**PROBLEM DETAILS**
Please copy the records from their start through the line that contains "(x=1136, y=760)", including that line, and leave the pictures out of your copy.

**GIVEN RECORDS**
+ + + +

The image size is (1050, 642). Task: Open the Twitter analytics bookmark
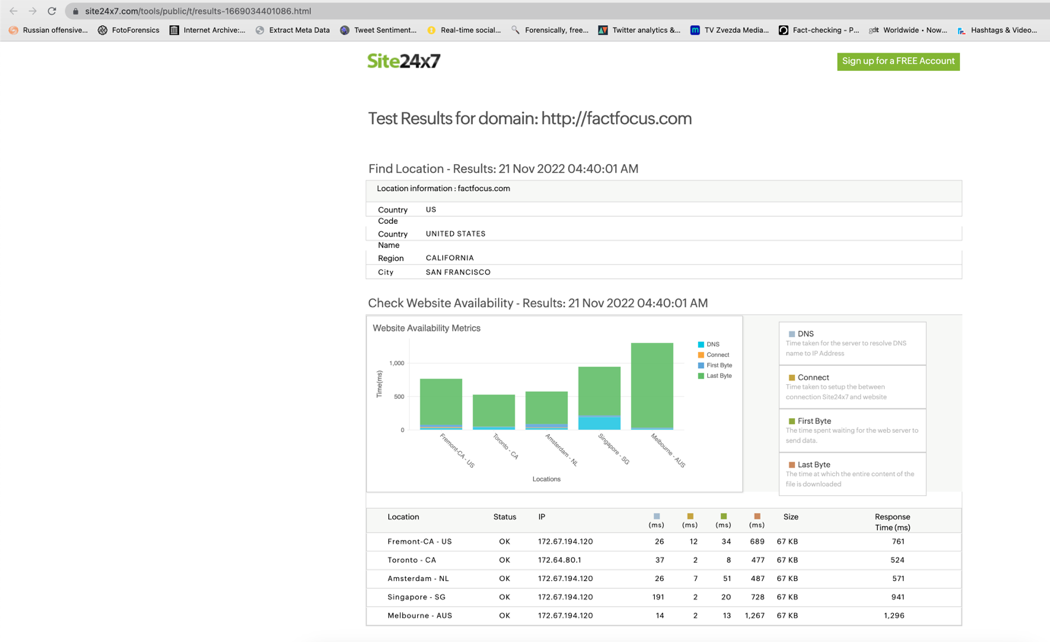(x=639, y=30)
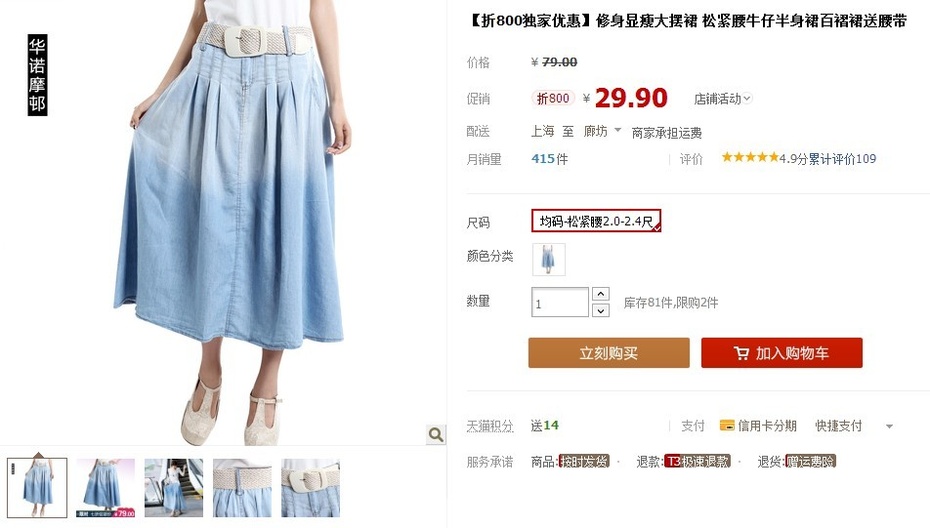Click the credit card installment icon
Viewport: 930px width, 528px height.
click(x=727, y=425)
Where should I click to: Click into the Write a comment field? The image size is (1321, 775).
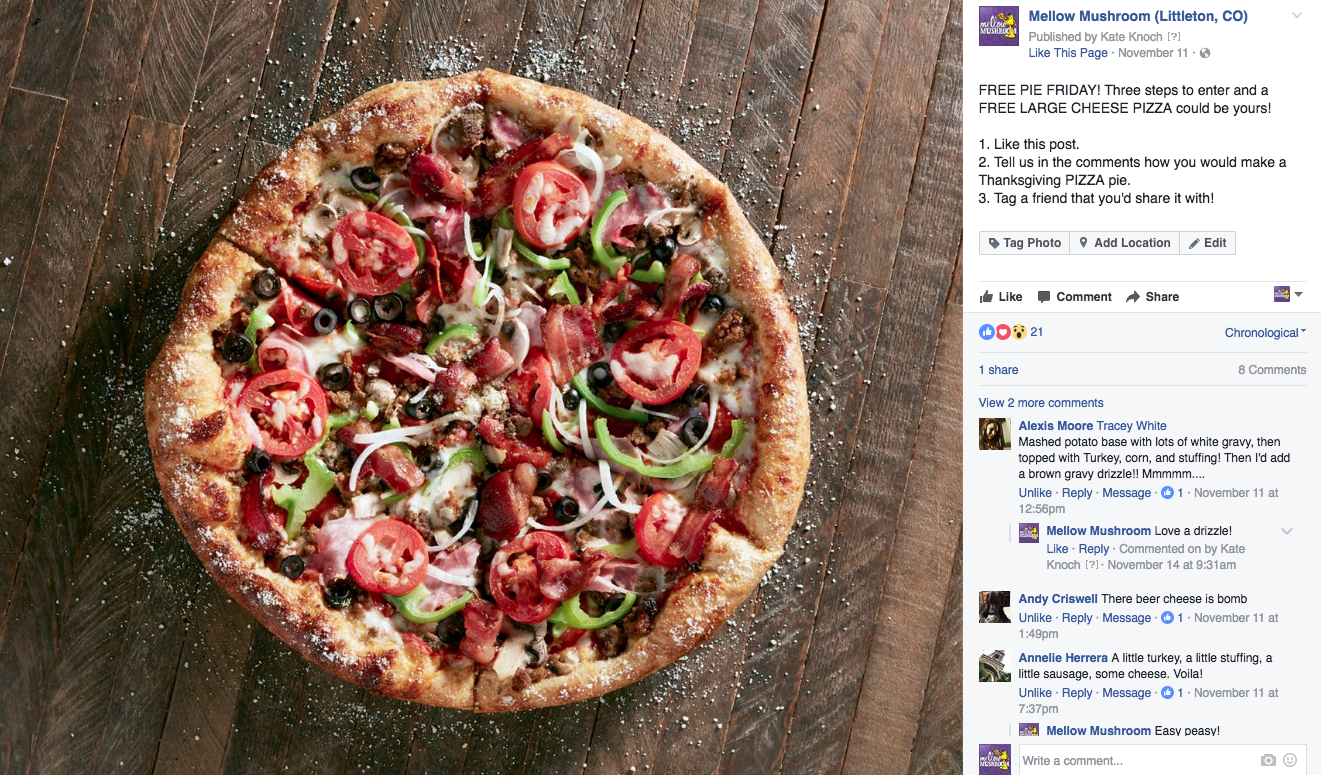(x=1136, y=760)
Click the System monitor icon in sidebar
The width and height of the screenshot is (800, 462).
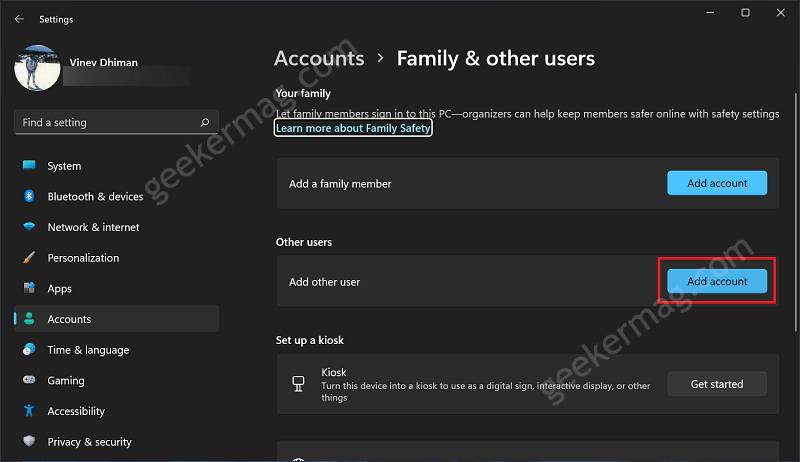pyautogui.click(x=29, y=165)
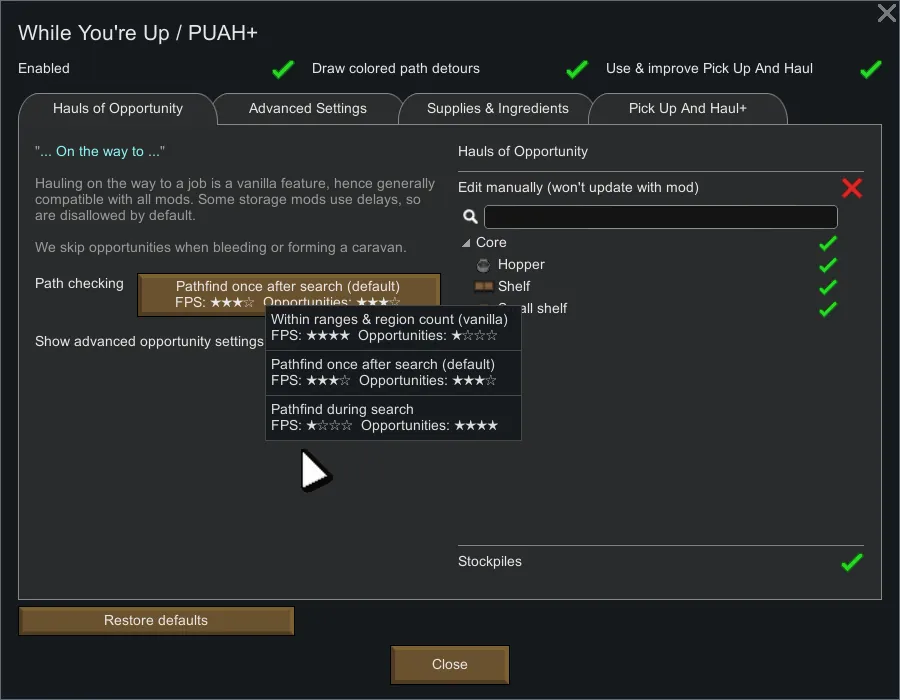Click the Hopper item icon
The height and width of the screenshot is (700, 900).
(x=484, y=265)
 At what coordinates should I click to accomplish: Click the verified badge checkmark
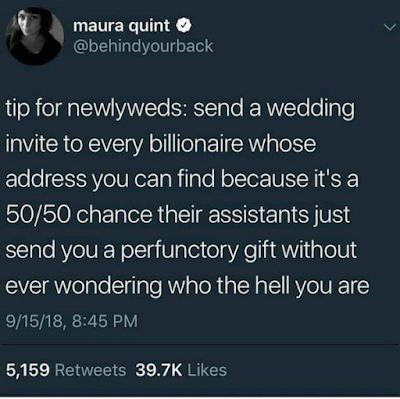point(183,26)
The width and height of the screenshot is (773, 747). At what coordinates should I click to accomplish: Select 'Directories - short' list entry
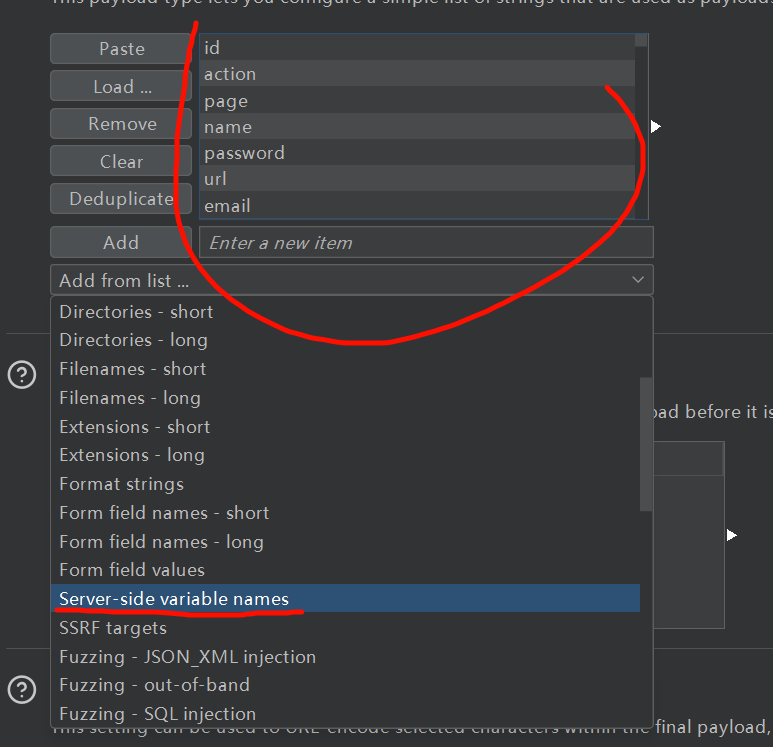[136, 312]
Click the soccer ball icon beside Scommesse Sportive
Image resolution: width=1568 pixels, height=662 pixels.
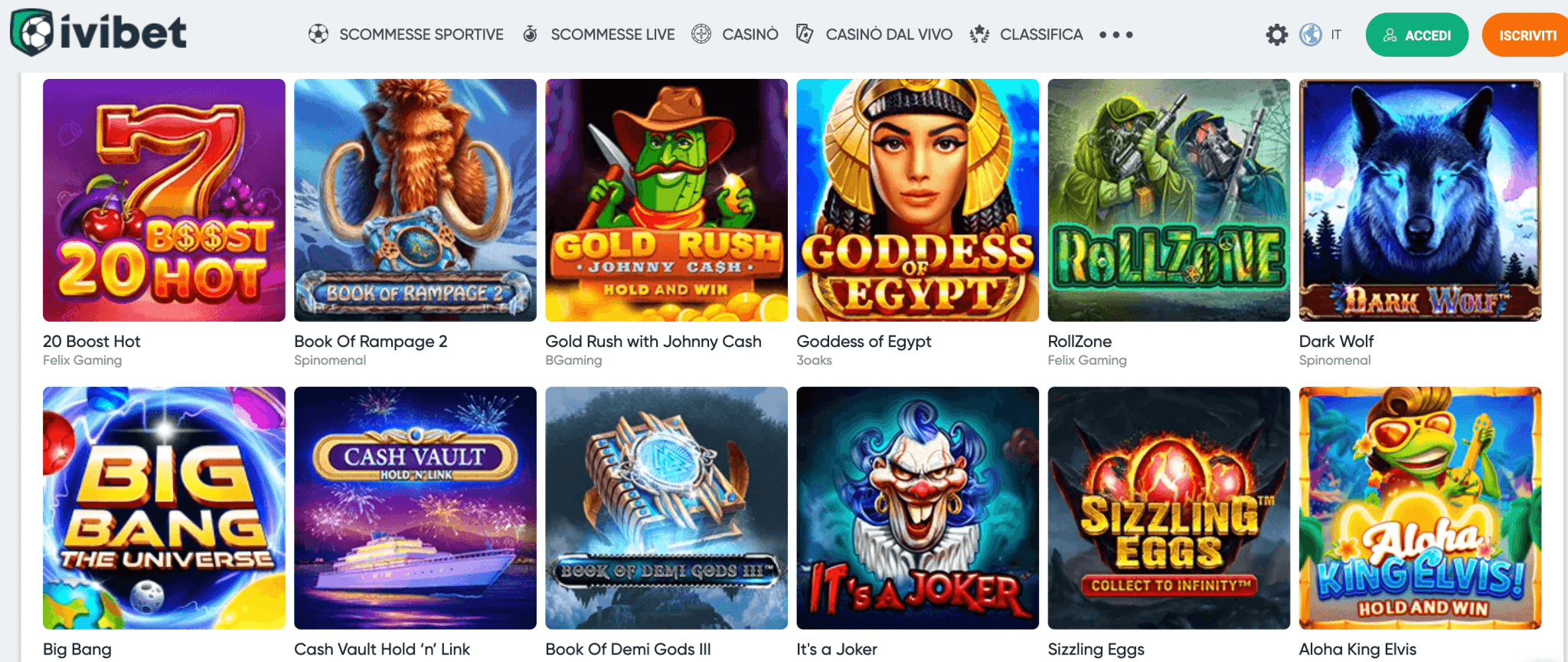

+ + + +

**FULL RESPONSE**
The image size is (1050, 642). Task: Open the Twitter analytics bookmark
(x=639, y=30)
Click the credit card installment icon
Viewport: 930px width, 528px height.
click(x=727, y=425)
Where should I click to: Click into the Write a comment field? The image size is (1321, 775).
(x=1136, y=760)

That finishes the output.